Translation: RNA to protein; occurs in cytoplasm.
RNA types: mRNA (messenger), tRNA (transfer), rRNA (ribosomal).
RNA contains uracil; DNA contains thymine.
Tissue Types
Four major tissue types:
Epithelial: Covers surfaces; protection, absorption, secretion.
Connective: Supports, protects, binds; includes bone, blood, cartilage.
Muscle: Movement; skeletal, cardiac, smooth.
Nervous: Communication; brain, spinal cord, nerves.
Know locations and functions of each tissue type.
Tissue Repair and Inflammation
Steps of tissue repair: inflammation, organization, regeneration.
Epithelial Tissue Classification
Simple epithelium: One layer; absorption, filtration.
Stratified epithelium: Multiple layers; protection.
Know functions and locations of each type.
Endocrine glands: Secrete hormones into blood.
Exocrine glands: Secrete products into ducts.
Connective Tissue
Most diverse tissue; includes bone, blood, cartilage, adipose.
Composed of extracellular matrix: ground substance (mainly water) and fibers.
Muscle Tissue
Three types: skeletal (voluntary), cardiac (heart), smooth (walls of organs).
Know differences and similarities; recognize diagrams.
Chapter 4: Skin and Body Membranes
Body Membranes
Types of membranes:
Cutaneous: Skin; protection.
Mucous: Lines cavities open to exterior; secretion.
Serous: Lines closed cavities; reduces friction.
Synovial: Lines joints; lubrication.
Epithelial and connective: General categories.

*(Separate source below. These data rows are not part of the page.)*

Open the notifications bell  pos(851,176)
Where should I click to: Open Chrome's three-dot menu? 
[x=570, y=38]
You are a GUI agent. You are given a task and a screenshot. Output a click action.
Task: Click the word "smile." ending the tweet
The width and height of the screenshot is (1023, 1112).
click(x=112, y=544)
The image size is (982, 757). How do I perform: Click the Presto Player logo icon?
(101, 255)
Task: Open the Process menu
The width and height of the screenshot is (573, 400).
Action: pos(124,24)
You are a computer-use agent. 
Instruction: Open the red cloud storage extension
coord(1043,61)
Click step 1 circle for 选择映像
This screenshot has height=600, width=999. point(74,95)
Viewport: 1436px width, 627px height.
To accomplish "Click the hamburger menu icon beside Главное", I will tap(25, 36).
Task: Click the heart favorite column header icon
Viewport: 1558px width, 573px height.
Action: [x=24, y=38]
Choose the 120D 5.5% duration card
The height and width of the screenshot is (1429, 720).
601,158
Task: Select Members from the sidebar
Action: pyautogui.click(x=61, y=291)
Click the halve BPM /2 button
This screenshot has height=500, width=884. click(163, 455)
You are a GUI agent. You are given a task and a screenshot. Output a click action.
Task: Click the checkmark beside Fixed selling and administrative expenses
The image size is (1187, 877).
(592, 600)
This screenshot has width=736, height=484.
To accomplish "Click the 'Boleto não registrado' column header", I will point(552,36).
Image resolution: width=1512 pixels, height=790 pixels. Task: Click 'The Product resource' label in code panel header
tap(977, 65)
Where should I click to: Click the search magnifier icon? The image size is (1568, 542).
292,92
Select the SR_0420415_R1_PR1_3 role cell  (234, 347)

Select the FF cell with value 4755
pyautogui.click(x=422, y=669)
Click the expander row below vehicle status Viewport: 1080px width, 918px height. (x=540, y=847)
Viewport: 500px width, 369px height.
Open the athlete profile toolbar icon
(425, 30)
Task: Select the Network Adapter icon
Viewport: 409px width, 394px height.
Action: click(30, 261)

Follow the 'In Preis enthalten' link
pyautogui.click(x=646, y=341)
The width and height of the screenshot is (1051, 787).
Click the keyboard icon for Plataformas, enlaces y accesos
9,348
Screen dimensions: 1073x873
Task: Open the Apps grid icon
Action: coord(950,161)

Know structure and locations of each.
Integumentary System
Includes skin, sweat and oil glands, hair, nails.
Critical functions: protection, temperature regulation, sensation, vitamin D synthesis.
Skin Structure
Two main layers:
Epidermis: Superficial; lacks blood supply.
Dermis: Deep; contains blood supply.
Layers of epidermis (deep to superficial): Stratum basale, stratum spinosum, stratum granulosum, stratum lucidum, stratum corneum (mnemonic: Big Stupid Goats Love Cheese).
Most mitotically active cells are near the basement membrane.
Dermis Layers
Papillary layer: Superficial; contains capillaries and nerve endings.
Reticular layer: Deep; contains dense connective tissue.
Pigments Affecting Skin Color
Melanin: Brown-black pigment.
Carotene: Yellow-orange pigment.
Hemoglobin: Red pigment in blood.
Homeostatic Imbalances of Skin
Redness, cyanosis (blue), pallor (pale), jaundice (yellow), bruising (black/blue).
Skin Appendages
Sweat glands: Thermoregulation.
Oil glands: Lubrication.
Hair: Protection; structure includes root, shaft, follicle.
Nails: Protection; structure includes nail plate, bed, matrix.
Keratin: Protein in skin, hair, nails; resists desiccation and mechanical trauma.
Burns and Skin Disorders
Rule of nines: Used to estimate burn area.
Burn degrees:
First-degree: Epidermis only.
Second-degree: Epidermis and part of dermis.
Third-degree: Entire dermis and epidermis.
Fourth-degree: Extends to deeper tissues.
Skin cancers: Basal cell carcinoma, squamous cell carcinoma, melanoma.
Common skin disorders: infections, allergies, other issues.